Début août, une dépêche de l’agence Bloomberg annonçait : « Le groupe Goldman Sachs a embauché M. Anders Fogh Rasmussen, ancien premier ministre du Danemark et ex-chef de l’Organisation du traité de l’Atlantique nord (OTAN), afin de surmonter les obstacles politiques auxquels se heurte la banque depuis qu’elle est entrée au capital d’une entreprise publique l’an passé (1). »L’information se savoure comme un distillat des raisons qui fondent le discrédit du monde politique.
Il y a d’abord la trajectoire : chef de gouvernement partisan du moins d’impôts et de la guerre en Irak, M. Rasmussen démissionne en avril 2009 pour prendre la direction de l’OTAN. Son mandat échu, il crée un cabinet de conseil baptisé en toute sobriété luthérienne Rasmussen Global et enchaîne les conférences tarifées (40 000 dollars la prestation de base) par l’intermédiaire d’une société domiciliée en Andorre — une principauté dont le climat fiscal accommodant délecte cet ancien ministre des impôts.

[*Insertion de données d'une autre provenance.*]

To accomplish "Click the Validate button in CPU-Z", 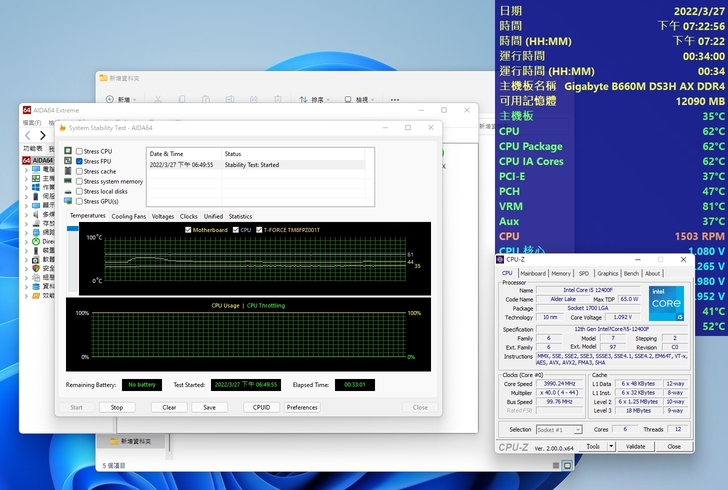I will click(x=635, y=446).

Le voici donc au service de Wall Street.
Une nouvelle tempête s’annonce. Le réseau d’obligeances et de connivences tissé par M. Rasmussen lors de ses mandats publics ne sera pas de trop pour protéger la banque privée. Cela tombe bien : l’actuel premier ministre danois était le ministre des finances du nouveau conseiller de Goldman Sachs.